**WORK INSTRUCTIONS:**
Exclude all images and print the entries below exactly.

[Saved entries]
*****
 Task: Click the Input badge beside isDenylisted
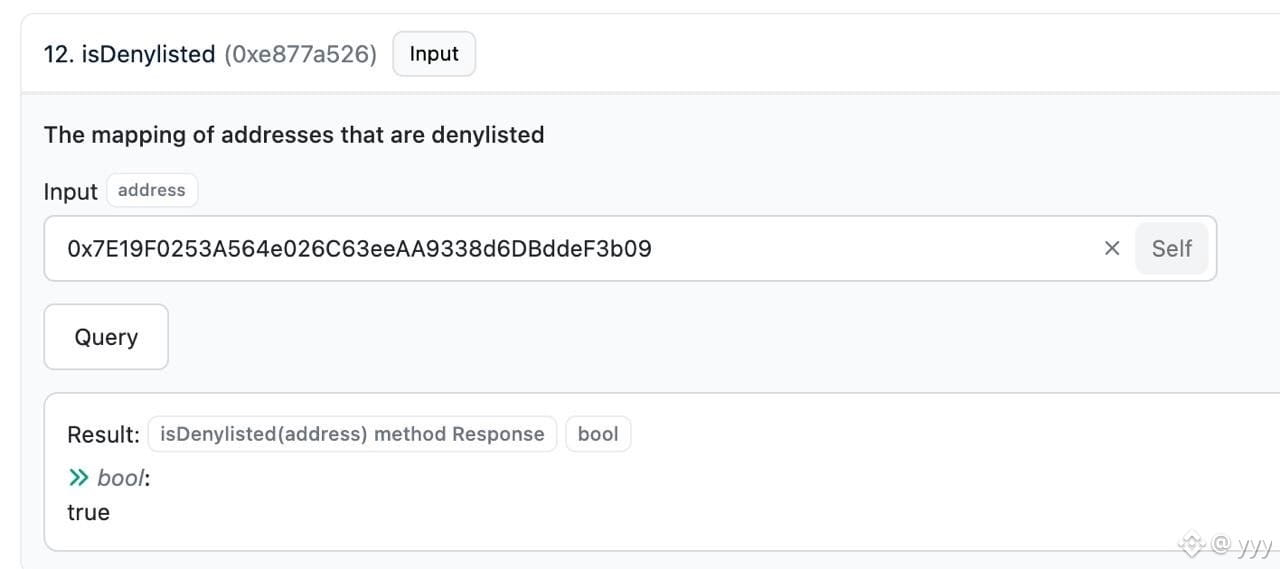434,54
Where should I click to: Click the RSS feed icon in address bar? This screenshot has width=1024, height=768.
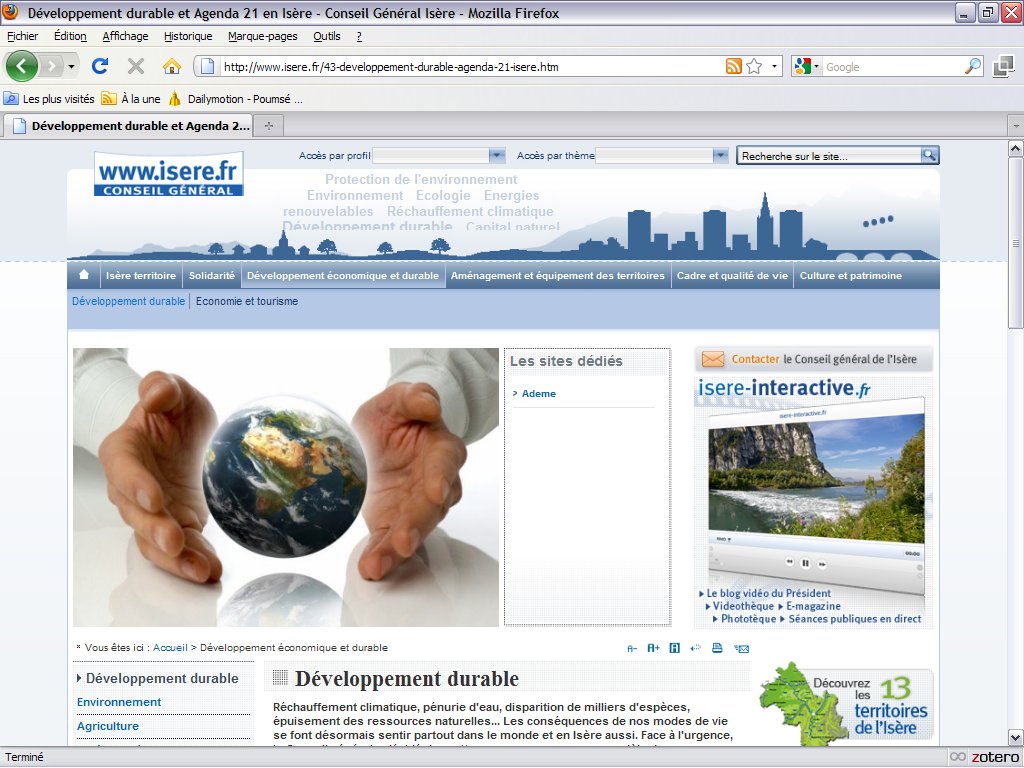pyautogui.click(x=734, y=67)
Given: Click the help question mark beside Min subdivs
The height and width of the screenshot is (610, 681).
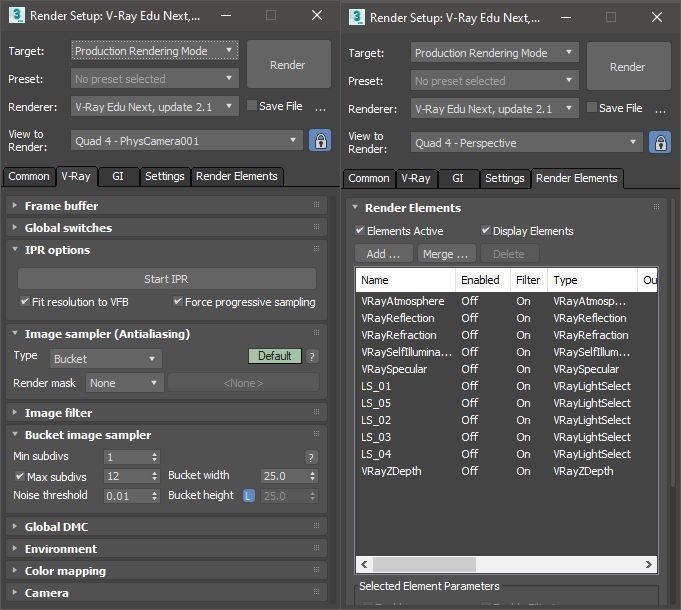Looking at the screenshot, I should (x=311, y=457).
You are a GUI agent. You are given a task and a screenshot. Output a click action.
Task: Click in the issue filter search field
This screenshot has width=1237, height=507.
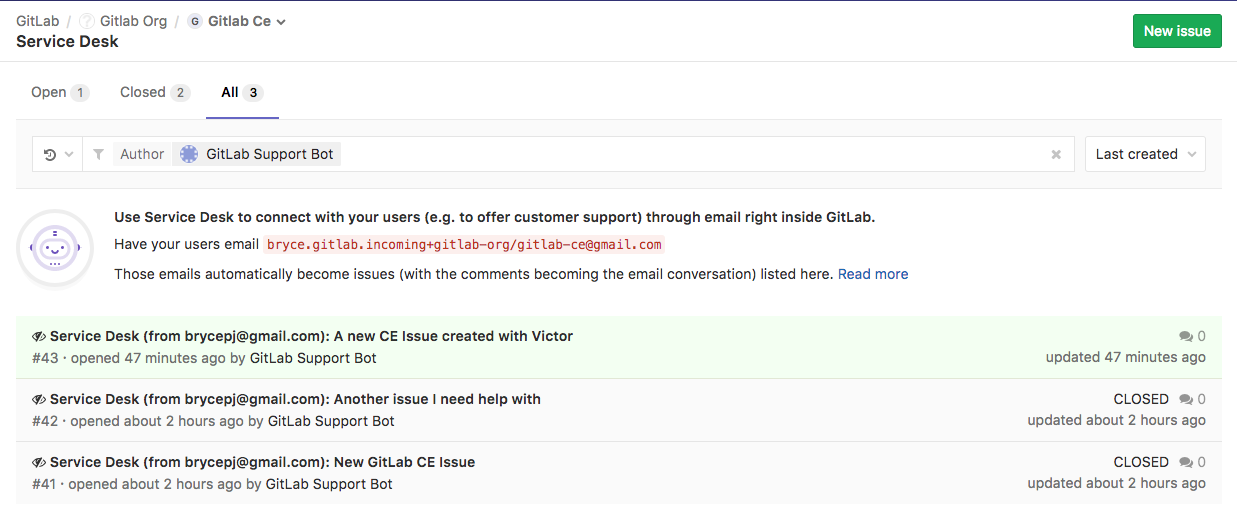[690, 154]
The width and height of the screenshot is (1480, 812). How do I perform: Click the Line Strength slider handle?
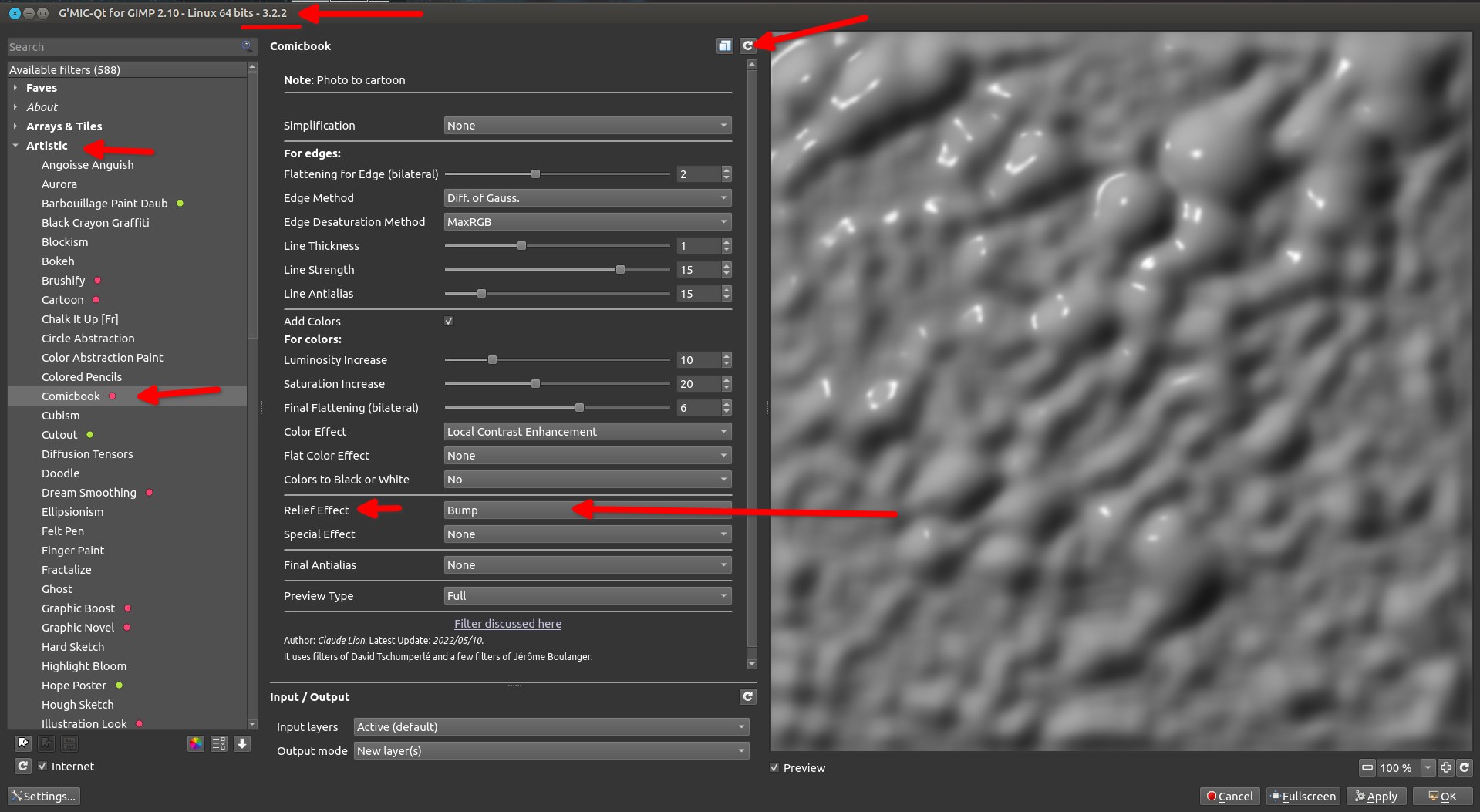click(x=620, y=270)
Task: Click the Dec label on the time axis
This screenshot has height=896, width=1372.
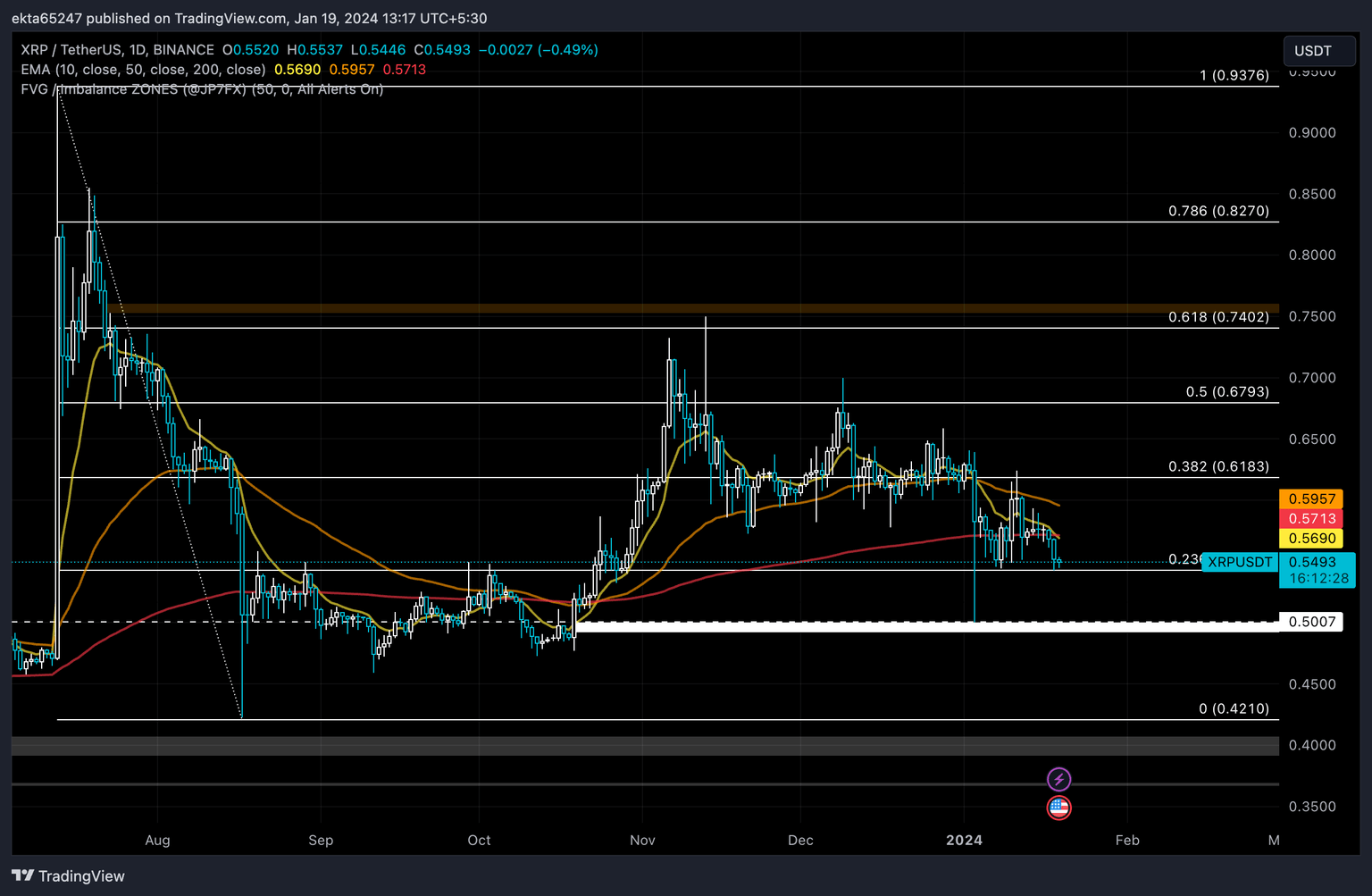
*****
**SOLUTION FOR THIS TASK:**
 Task: Click the Input badge beside isDenylisted
434,54
Where should I click to: Click the RSS feed icon in address bar? This screenshot has width=1024, height=768.
pyautogui.click(x=734, y=67)
Given: Click the help question mark beside Min subdivs
The height and width of the screenshot is (610, 681).
Looking at the screenshot, I should (x=311, y=457).
You are a GUI agent. You are given a task and a screenshot. Output a click action.
Task: Click in the issue filter search field
This screenshot has width=1237, height=507.
[690, 154]
The width and height of the screenshot is (1480, 812). How do I perform: Click the Line Strength slider handle?
click(x=620, y=270)
Task: Click the Dec label on the time axis
This screenshot has height=896, width=1372.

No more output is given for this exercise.